Convoy Protesters Whose Bank Accounts Were Frozen Launch Lawsuit Against Feds, Banks

Convoy Protesters Whose Bank Accounts Were Frozen Launch Lawsuit Against Feds, Banks
Police move in to clear downtown Ottawa near Parliament hill of protesters after weeks of demonstrations on Saturday, Feb. 19, 2022. A national civil liberties group is set to argue that "nebulous or strained claims" about economic instability or general unrest weren't enough to legally justify the Liberal government's use of the Emergencies Act early last year. THE CANADIAN PRESS/Cole Burston
Matthew Horwood
2/15/2024
Updated:
2/16/2024
0:00

Numerous Freedom Convoy protesters who had their bank accounts frozen after the government’s invocation of the Emergencies Act have filed a tort lawsuit against federal ministers and financial institutions behind the decision.

The lawsuit is in addition to several others that have been launched or are going to be launched after a federal court found the invocation of the act infringed Charter rights.

“It’s what we had to do. The people that are in it, are not in it for the money. It’s the principle. They have to be held to account, every last one of them,” said Eddie Cornell, one of the plaintiffs in the lawsuit.

Loberg Ector LLP commenced the proceedings in the Ontario Superior Court of Justice on behalf of 20 plaintiffs on Feb. 14, which is exactly two years after Ottawa invoked the Emergencies Act to deal with the trucker protest.

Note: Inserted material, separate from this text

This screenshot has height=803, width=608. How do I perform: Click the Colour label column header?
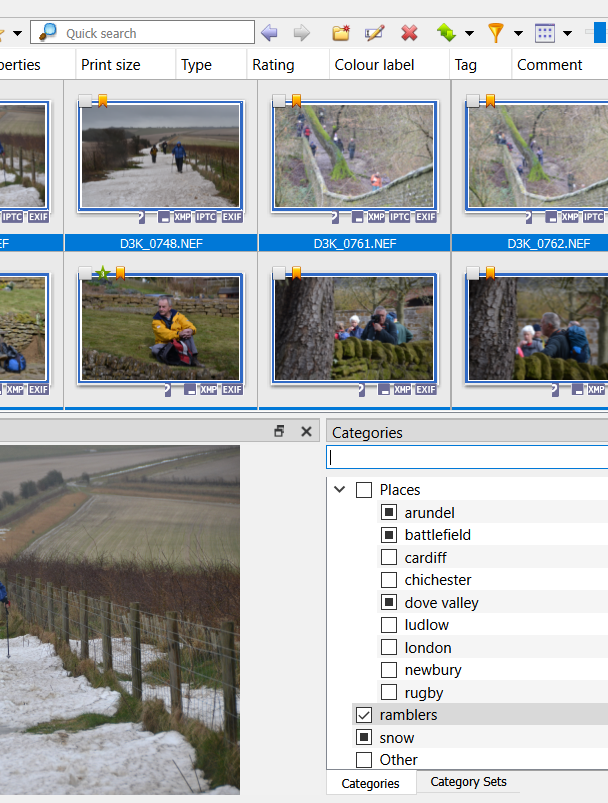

The Freedom Convoy protest was started as a response to a COVID-19 vaccination mandate and other pandemic restrictions and culminated in vehicles converging in the nation’s capital. To end the protests, the federal government invoked the Emergencies Act for the first time in Canadian history, giving law enforcement expanded powers to arrest demonstrators and freeze the bank accounts of some protesters.

A Feb. 14 press release claims the plaintiffs are seeking relief from the “unjustified and unconstitutional actions” of the federal government, financial institutions that followed the federal directive to freeze bank accounts, and police agencies that helped bring the protest to an end.

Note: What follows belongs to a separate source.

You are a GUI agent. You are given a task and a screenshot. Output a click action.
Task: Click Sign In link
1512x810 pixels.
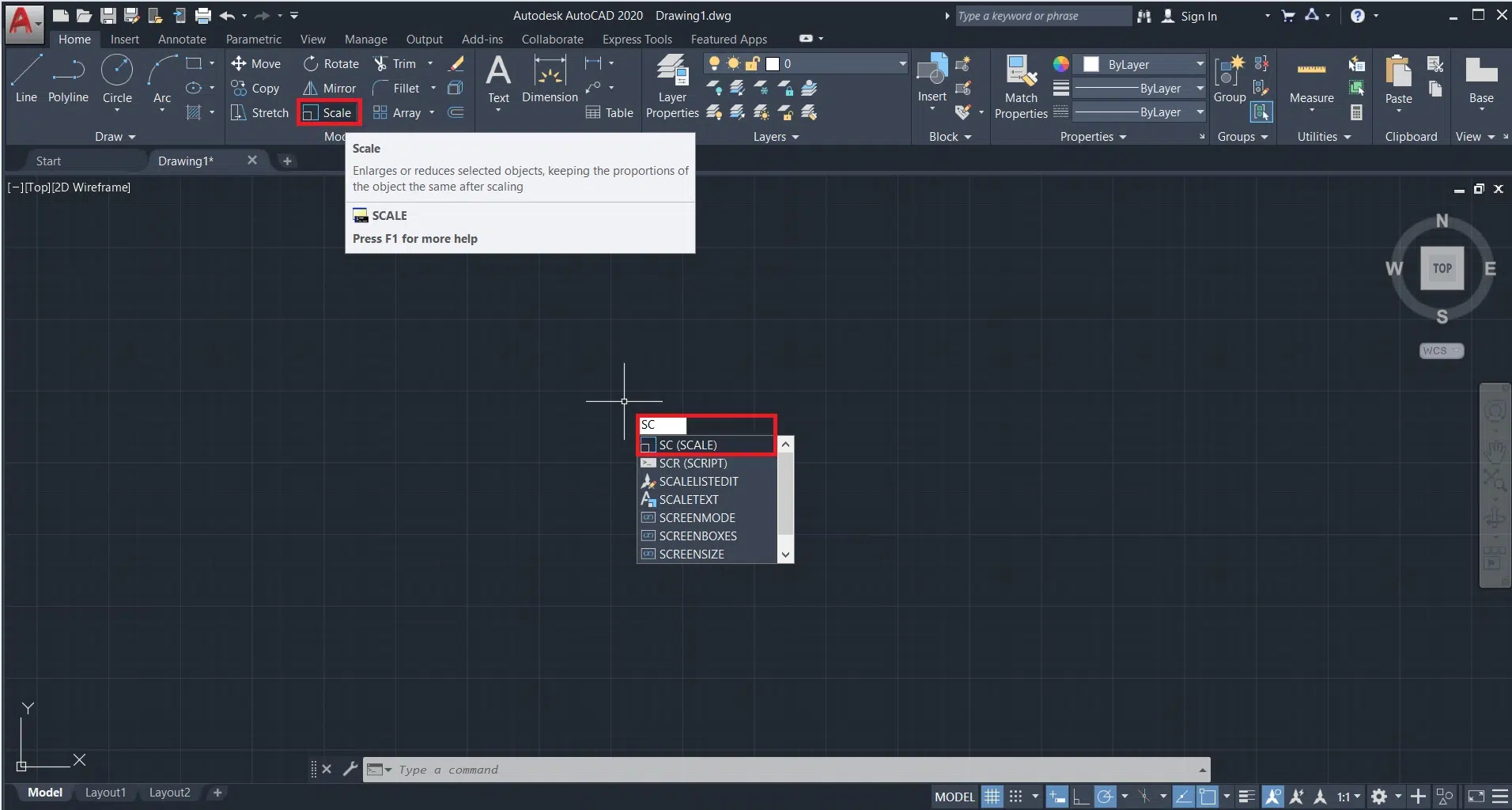tap(1198, 16)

Mr. Cornell, who co-founded the group Veterans 4 Freedom, told The Epoch Times that Canadians who had their accounts frozen were chosen as plaintiffs because their cases are easier to prove in court. “With other people, for example, that were...shot with tear gas and that sort of thing, it’s a much bigger litigation, it takes much longer, and much more evidence has to be gathered. So we had to go with something that is provable beyond a doubt,” he said.

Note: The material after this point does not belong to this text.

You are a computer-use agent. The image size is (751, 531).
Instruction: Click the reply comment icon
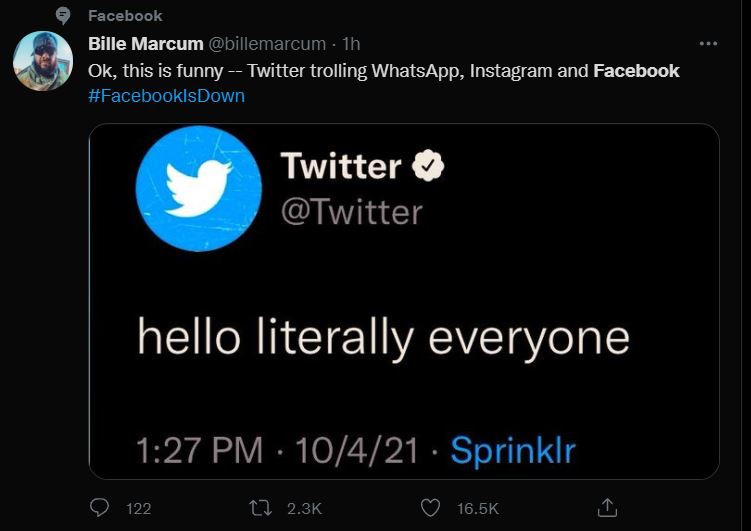(99, 508)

Mr. Cornell was one of five plaintiffs in a lawsuit against the federal government that resulted in Federal Court Justice Richard Mosley’s ruling in their favour on Jan. 23. Justice Mosley found that the Liberal government’s use of the Emergencies Act did “not bear the hallmarks of reasonableness—justification, transparency and intelligibility—and was not justified in relation to the relevant factual and legal constraints that were required to be taken into consideration.”
The judge also ruled that the invocation of the act infringed the Charter of Rights and Freedoms’ Section 2(b), which deals with “freedom of thought, belief, opinion, and expression,” and Section 8, which deals with the “right to be secure against unreasonable search seizure.” The freezing of protesters’ bank accounts was also not “minimally impairing,” Justice Mosley said, as the directive was overly broad and there were “less impairing options available.”

Seeking General and Special Damages

The Statement of Claim filed on Feb. 14 says that the plaintiffs were subjected to the “unreasonable use of the Emergencies Act,” which breached their Section 8 and Section 2(b) Charter Rights. It also accused the defendants of having “acted in panic, political spite, and with the intention of punishing and intimidating citizens of Canada.”

According to the Statement of Claim, all plaintiffs are individuals or businesses who had their financial accounts and private property frozen, including banking, credit cards, and cryptocurrency. It adds that not all plaintiffs participated in the Freedom Convoy, and some had joint accounts frozen despite never having been in Ottawa.

The lawsuit also lists the Canadian Anti-Hate Network as a defendant, arguing that the organization provided “false information to several other defendants and media organizations designed to harm the plaintiffs” and that its statements led to the Emergencies Act being invoked.

The lawsuit seeks general and special damages of up to $1.16 million for each plaintiff for various charges such as injurious falsehoods, defamation, harassment, intimidation, Charter breaches, and “high-handed misconduct.”

The lawsuit came a day after the main organizers of the Freedom Convoy launched a $2 million tort lawsuit against the federal government for violation of charter rights. According to lawyer Keith Wilson, organizers Tamara Lich, Chris Barber, Tom Marazzo, Danny Bulford, and other protesters “who were targeted by Justin Trudeau and Chrystia Freeland” submitted lawsuits on Feb. 13.
Editor’s note: A previous version of this story misstated the type of lawsuit being filed by Convoy participants. The Epoch Times regrets the error.